CANTERBURY, England (AP) _ A woman priest from the U.S. Episcopalian church told a conference of Anglican bishops Friday that fund raising had increased during her three years as rector of All Saints parish in Indianapolis.

The Rev. Nan Arrington Peete, in an address related to the divisive issue of women priests in the Anglican communion, said contributions in her parish had increased by 40 percent over the past three years.

She also said her congregation of about 150 fed impoverished people six days a week and in the winter of 1986 lodged the homeless in the church because the city’s 13 Episcopal churches had no other shelter.

″It was a transforming experience for the congregation,″ Ms. Peete said.

But a male opponent of female priests declined even to say whether or not he recognized Ms. Peete as a minister.
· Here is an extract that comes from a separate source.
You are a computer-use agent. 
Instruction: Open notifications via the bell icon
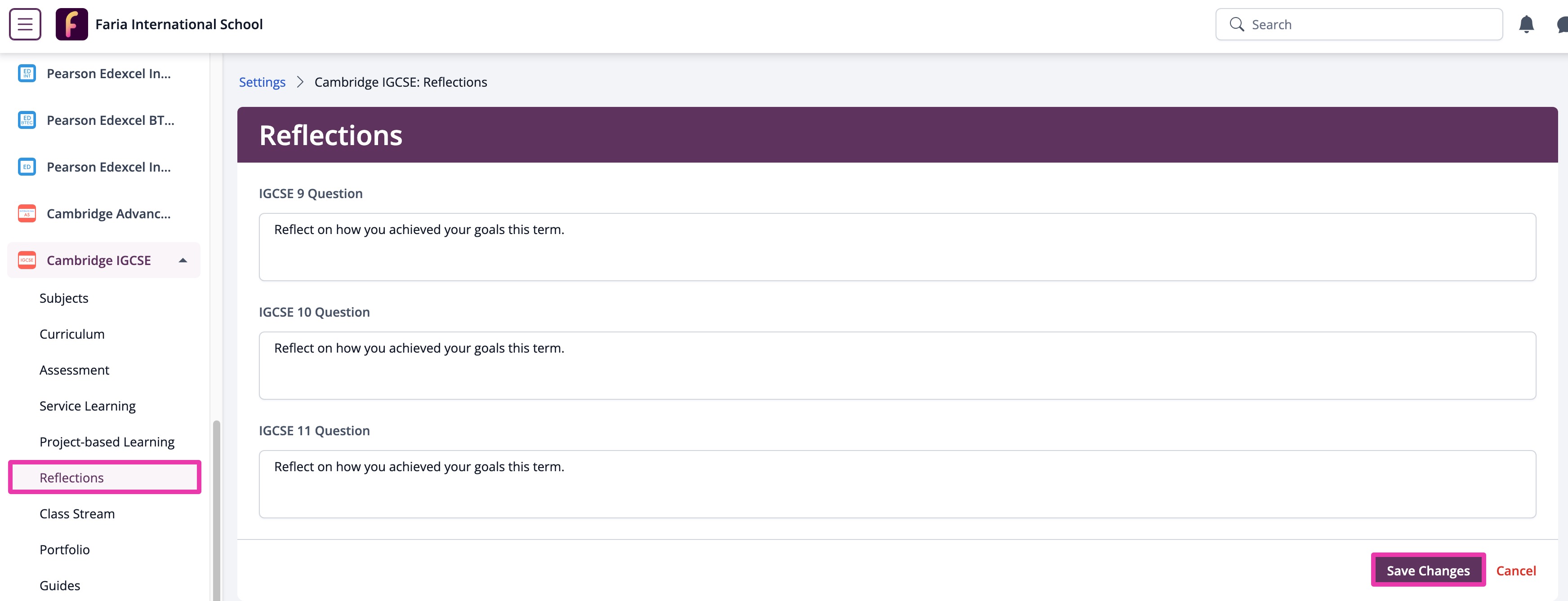[1527, 24]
The ordination of women priests and bishops is the most difficult issue facing the 525 bishops from 164 countries at the Lambeth Conference, which is held every 10 years.
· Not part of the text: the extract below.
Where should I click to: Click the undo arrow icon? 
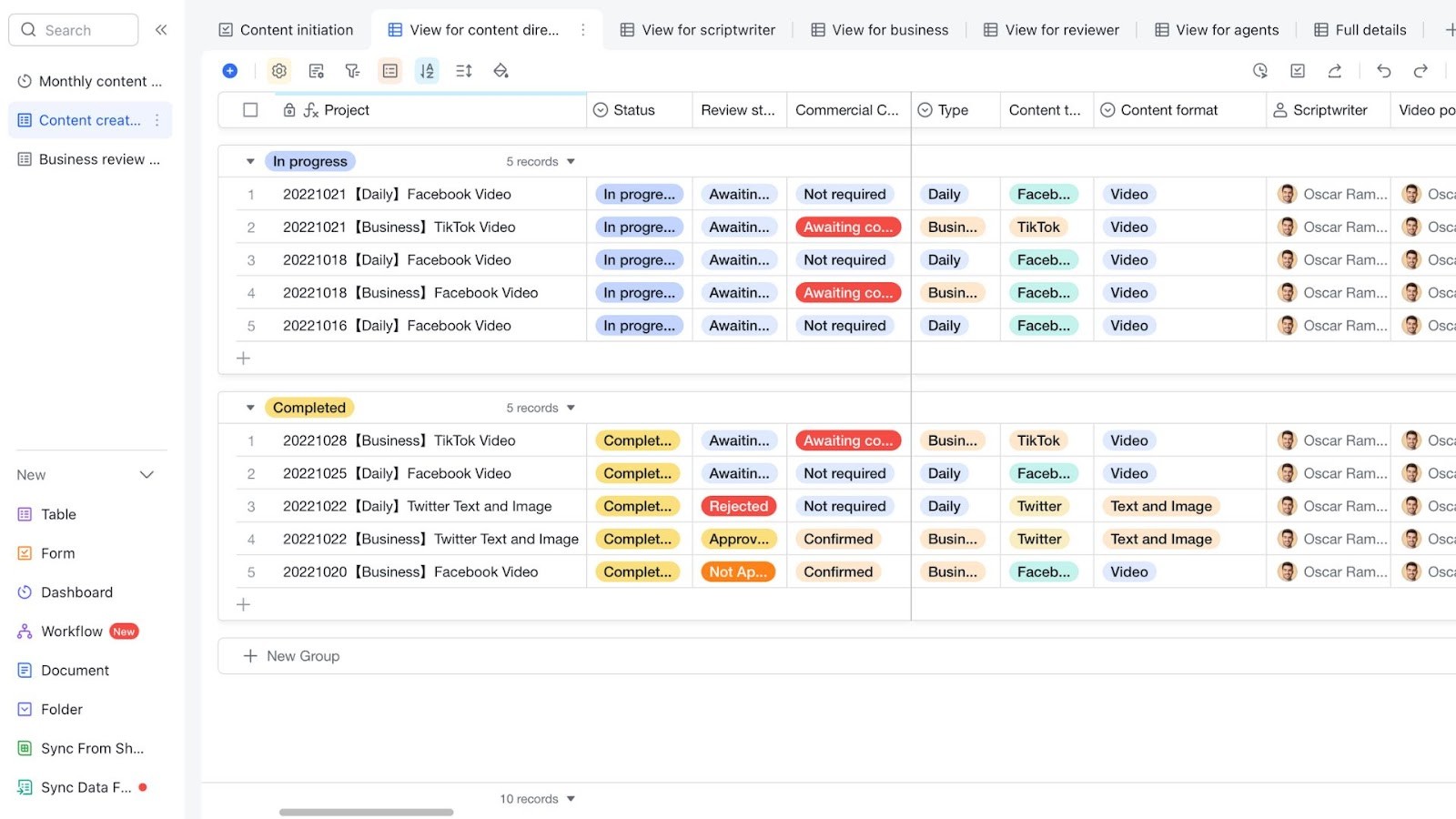[x=1383, y=70]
About half the audience, which included the wives of 380 bishops, gave Ms. Peete a standing ovation.

The bishop of London, Graham Leonard, a leader of the group opposing women priests, told the conference he did not believe the ordination of women was ″a legitimate development.″

″It is, I believe, a fundamental change for which a much greater doctrinal consensus is required and from the greater part of the Christian church,″ he said.

Answering questions later at a news conference, Leonard said: ″I’m not prepared to say the Rev. Nan Peete is a priest, but I’m not prepared to say she isn’t.″

Ms. Peete said the invitation to address the gathering came from the archbishop of Canterbury, Robert Runcie, leader of the world’s 70 million Anglicans. He is presiding over the three-week conference.

Opponents of the ordination of women as priests say that issue has created problems among U.S. Episcopalians, who began ordaining women in 1977. A statistical handbook puts the U.S. Episcopal Church membership at 2.5 million, a decline of about 500,000 over the past decade.

According to statistics released by the Anglican Consultative Council, a liaison body of the 27 self-governing churches worldwide, seven Anglican churches have ordained 1,269 women priests, 958 of them by the U.S. Episcopalians and others by churches in Canada, New Zealand, Hong Kong, Kenya, Uganda and Brazil.

The 20 other churches have refused to ordain women and apparently are awaiting guidance from the Lambeth Conference.

The U.S. Episcopalians are now preparing to consecrate the first woman bishop and Runcie has said that could break up the Anglican communion because opposing bishops would not feel in communion with her. Some opponents say that although they might accept women priests, they cannot accept a woman bishop because bishops are considered to be the successors of the all-male apostles of Christ.